* **Фрагмент документа**
****************************************

Периоды созыва веча не были строго регламентированы, наподобие франковских мартовских или майских полей с более-менее чёткими сроками. Как мы знаем из летописей, вечевые собрания могли проходить и летом, и зимой, в разное время суток. Могло быть даже несколько вечевых собраний в один день, или подряд: согласно письму немецких купцов в Дерпт от 4 июля 1425 года, новгородцы «целых 5 дней каждый день проводили одно вече или два ради нашего дела»[361 - Лукин П.В. Новгородское вече. М., 2018. С. 282.].

Люди не были обязаны принимать участие в вече: «възвониша у святаго Николы… а загородьци не въсташа нi по сихъ, ни по онихъ»[362 - Новгородская первая летопись. С. 37.], бывали случаи, что вовсе ни один человек не приходил: «Князь же Мстиславъ на въче поча звати, они же не поидоша»[363 - Новгородская первая летопись. С. 32.].

На вече людей созывал звон особого вечевого колокола, отсюда и происходит выражение: «звонить» или «звонить вече» в значении «собирать, созывать вече». О «созвоне веча» как об оповещении путём колокольного звона знали и немецкие купцы, описывая в письме способ созыва вече именно как созвон[364 - Лукин П.В. Новгородское вече. М., 2018. С. 277. Письмо от 10 ноября 1331 года: там же, 546.]. Сам вечевой колокол непосредственно упоминается только дважды: под 1456 и 1478 годами[365 - Там же, с. 278.], но под 1456 годом говорится: «[новгородцы] по обычею же своему начаша звонити в въчныи колокол…»[366 - Московский летописный свод конца XV века. Здесь и далее цит. по: Полное собрание русских летописей. Т. XXV, М., 1949. С. 275.]. Соответственно, если есть обычай, то должно было пройти определённое время, чтобы он сложился. Это же подтверждается и словами «Задонщины»: «Звонят колоколы вечныа в великом Новъгородъ»[367 - Адрианова-Перетц В.П. Задонщина (Опыт реконструкции авторского текста) // Труды отдела древнерусской литературы инст-та литературы. Т. VI. Л., 1948. С. 224.], и поляка Матвея Меховского в «Трактате о двух Сарматиях», где он называет вечевой колокол «колокол претория[368 - Преторий или Преториум (лат. praetorium) – палатка полководца и место под неё в лагере римской армии, позже в Римской империи этим термином называли штаб императорской гвардии, административное здание, присутственное место, центральную площадь.]»[369 - Лукин П.В. Новгородское вече. М., 2018. С. 311.].

****************************************

* **Фрагмент данных**

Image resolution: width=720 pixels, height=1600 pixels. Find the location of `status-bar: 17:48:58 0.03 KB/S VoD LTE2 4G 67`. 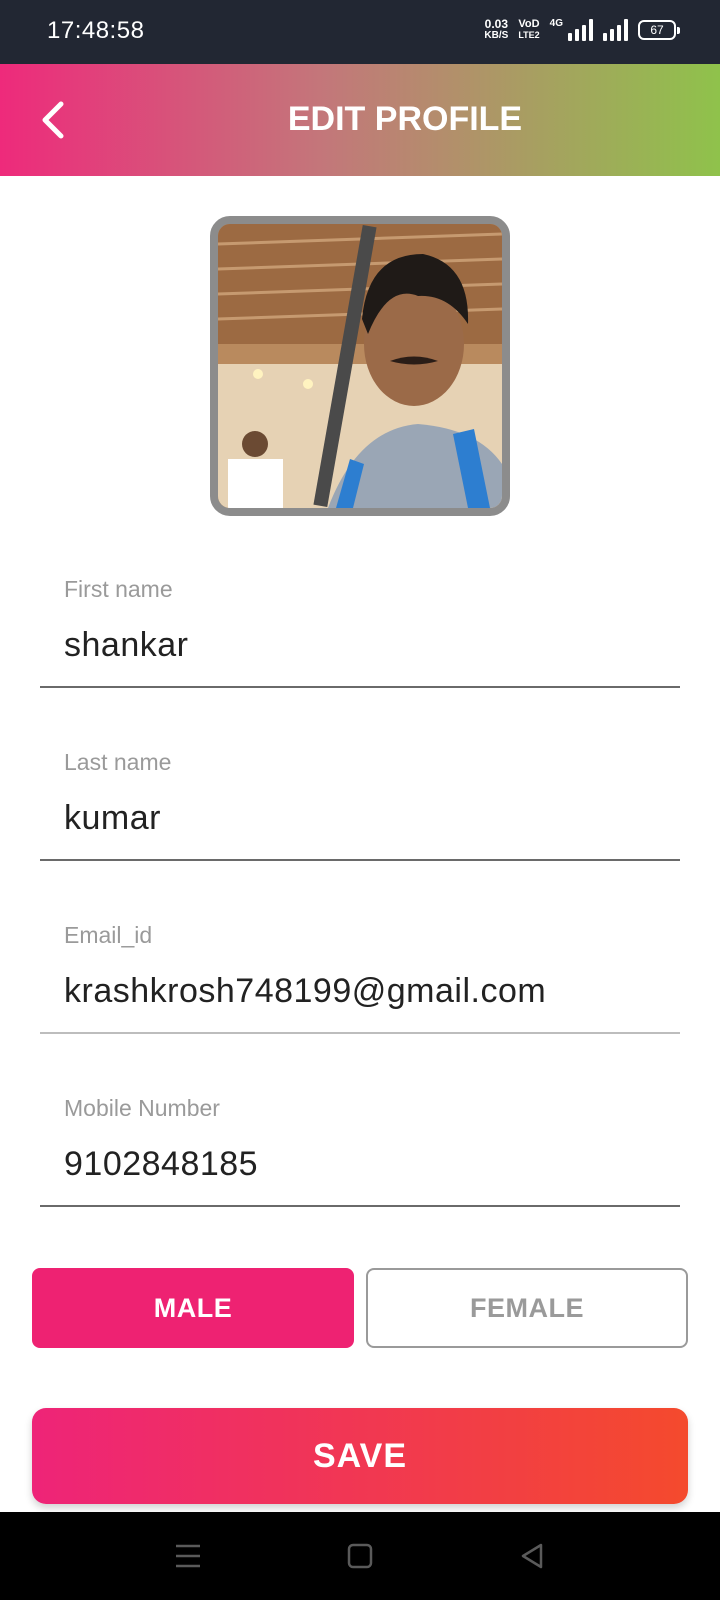

status-bar: 17:48:58 0.03 KB/S VoD LTE2 4G 67 is located at coordinates (360, 32).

****************************************

* **Рабочее задание 1**
Под какими годами, согласно фрагменту документа, прямо упоминается вечевой колокол?
* **Рабочее задание 2**
Перечислите все различные издания, на которые ссылаются сноски во фрагменте документа.
* **Рабочее задание 3**
Повторите из фрагмента документа отрывок от слов "Периоды созыва веча" до слов "летопись. С. 32.].".

* **Результат упражнения 1**
Вечевой колокол прямо упоминается под 1456 и 1478 годами.

* **Результат упражнения 2**
- Лукин П.В. «Новгородское вече» (М., 2018).
- «Новгородская первая летопись».
- «Московский летописный свод конца XV века» в «Полном собрании русских летописей», т. XXV (М., 1949).
- Адрианова-Перетц В.П. «Задонщина (Опыт реконструкции авторского текста)» в «Трудах отдела древнерусской литературы института литературы», т. VI (Л., 1948).

* **Результат упражнения 3**
Периоды созыва веча не были строго регламентированы, наподобие франковских мартовских или майских полей с более-менее чёткими сроками. Как мы знаем из летописей, вечевые собрания могли проходить и летом, и зимой, в разное время суток. Могло быть даже несколько вечевых собраний в один день, или подряд: согласно письму немецких купцов в Дерпт от 4 июля 1425 года, новгородцы «целых 5 дней каждый день проводили одно вече или два ради нашего дела»[361 - Лукин П.В. Новгородское вече. М., 2018. С. 282.].

Люди не были обязаны принимать участие в вече: «възвониша у святаго Николы… а загородьци не въсташа нi по сихъ, ни по онихъ»[362 - Новгородская первая летопись. С. 37.], бывали случаи, что вовсе ни один человек не приходил: «Князь же Мстиславъ на въче поча звати, они же не поидоша»[363 - Новгородская первая летопись. С. 32.].